DESCRIPTION OF THE TASK ▸ Write the entries again exactly, with no line missing.

[Stored entries]
....

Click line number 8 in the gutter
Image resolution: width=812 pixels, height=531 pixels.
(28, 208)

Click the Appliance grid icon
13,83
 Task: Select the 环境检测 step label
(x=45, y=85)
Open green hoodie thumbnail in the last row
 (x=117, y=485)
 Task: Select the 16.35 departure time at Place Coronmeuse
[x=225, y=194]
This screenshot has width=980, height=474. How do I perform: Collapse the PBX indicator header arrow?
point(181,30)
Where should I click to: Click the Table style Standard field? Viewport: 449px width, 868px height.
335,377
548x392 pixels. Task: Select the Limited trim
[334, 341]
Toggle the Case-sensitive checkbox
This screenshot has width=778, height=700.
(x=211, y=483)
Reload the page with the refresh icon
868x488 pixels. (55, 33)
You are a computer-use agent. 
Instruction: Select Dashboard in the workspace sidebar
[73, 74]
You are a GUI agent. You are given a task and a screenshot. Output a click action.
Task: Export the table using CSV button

....

RESPONSE BELOW ▸
Click line number 8 in the gutter
Image resolution: width=812 pixels, height=531 pixels.
(28, 208)

Click the Appliance grid icon
13,83
 Task: Select the 环境检测 step label
(x=45, y=85)
Open green hoodie thumbnail in the last row
 (x=117, y=485)
 Task: Select the 16.35 departure time at Place Coronmeuse
[x=225, y=194]
This screenshot has width=980, height=474. How do I perform: Collapse the PBX indicator header arrow?
point(181,30)
Where should I click to: Click the Table style Standard field? Viewport: 449px width, 868px height.
335,377
548x392 pixels. Task: Select the Limited trim
[334, 341]
Toggle the Case-sensitive checkbox
This screenshot has width=778, height=700.
(x=211, y=483)
Reload the page with the refresh icon
868x488 pixels. (55, 33)
You are a computer-use agent. 
Instruction: Select Dashboard in the workspace sidebar
[73, 74]
You are a GUI agent. You are given a task and a screenshot. Output a click action.
Task: Export the table using CSV button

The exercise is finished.